State treasurer of Queensland comments on budget

In an exclusive interview with KangaNews following the release of the Queensland budget on June 4, Tim Nicholls, treasurer of Queensland, says tackling revenue undershoots has been a key part of the government's budgetary process. He emphasises the state's commitment to controlling expenses and acknowledges that further debt reduction is needed in order to regain a triple-A rating.

 Nicholls says the state is acutely aware of consistent revenue undershoots by federal and state governments and factored these revenue pressures into its recent budget. Nicholls says: "We were extremely conscious of the overstating of revenue on previous budgets and it was one of the first things we dealt with when we came into government."
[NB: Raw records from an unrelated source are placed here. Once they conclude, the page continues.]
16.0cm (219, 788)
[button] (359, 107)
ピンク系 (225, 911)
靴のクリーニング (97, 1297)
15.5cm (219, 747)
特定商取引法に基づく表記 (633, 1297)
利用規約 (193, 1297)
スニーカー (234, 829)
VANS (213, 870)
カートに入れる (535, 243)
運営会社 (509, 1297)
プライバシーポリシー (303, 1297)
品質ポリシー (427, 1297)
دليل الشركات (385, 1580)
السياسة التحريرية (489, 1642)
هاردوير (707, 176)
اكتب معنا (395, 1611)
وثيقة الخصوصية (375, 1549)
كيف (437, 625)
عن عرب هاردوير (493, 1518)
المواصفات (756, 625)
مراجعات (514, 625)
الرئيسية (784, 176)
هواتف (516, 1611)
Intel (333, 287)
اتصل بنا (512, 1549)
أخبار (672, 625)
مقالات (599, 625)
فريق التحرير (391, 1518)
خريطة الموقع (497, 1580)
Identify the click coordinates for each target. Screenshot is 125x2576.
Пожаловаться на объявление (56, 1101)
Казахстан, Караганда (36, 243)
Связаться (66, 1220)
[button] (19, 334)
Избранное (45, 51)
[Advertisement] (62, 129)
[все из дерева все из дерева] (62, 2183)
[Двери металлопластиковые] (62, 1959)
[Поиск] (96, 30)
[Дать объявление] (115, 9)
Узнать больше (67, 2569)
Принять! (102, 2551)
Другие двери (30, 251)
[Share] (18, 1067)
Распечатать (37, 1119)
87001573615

During the budget preparation process Nicholls says in order to combat this issue he consistently challenged assumptions put forward by treasury officials. "But I am satisfied that within the parameters that we have to operate, including a very volatile world economy and world market, these are fair and reasonable predictions," he says.

Although the measures announced in the 2012/13 budget have improved the fiscal position, Nicholls says downward revisions to key discretionary revenues, and the need to fund priority spending measures, has required the government to consider further action. He points out that this year there are plans for a further A$100 million savings requirement across all departments in addition to a vigilant watch on discretionary expenditure – for example, travel and advertising. He adds: "Queensland has managed to achieve the lowest rate of expenditure growth in government expenses since accrual accounting was introduced in 1998/99 so we have been keeping a lid on our own expenses."

Nicholls explains that the state continues plans to involve the private sector as much as possible in infrastructure. For example, the state recently requested for the private sector to build 10 new schools under a public-private partnership (PPP) model. "We are also working with the private sector to deliver a network solution to upgrade our community safety wireless network capability from analogue to digital. In addition, there is a mandate for the construction of a new building for public service – a PPP delivered by Cbus, a construction and building superannuation fund."

Nicholls says the state has stopped its debt spiral and begun controlling expenses – projected debt has been reduced to A$81 billion from A$85 billion – but he recognises that in order to regain a triple-A rating there will need to be a further substantial reduction of debt. He comments: "We always said this would be a two-stage process – the first stage was to stop the rot and get finances back under control, which we have done by restraining expenditure growth. The second step requires the retirement of debt which will be a longer-term project."

Nicholls says it is difficult to put a timeline on how long it will take for the state to regain a triple-A rating because it is dependent on various factors. For example, he points out that earlier this year ex-tropical  cyclone Oswald crossed the state's coast causing over A$2.5 billion in repair work – which consequently knocked 0.25 per cent off growth. "We have to be realistic about what we can do and the challenges we face. It is something the government is mindful of, we know it needs to be done but it is a longer-term project," Nicholls concludes.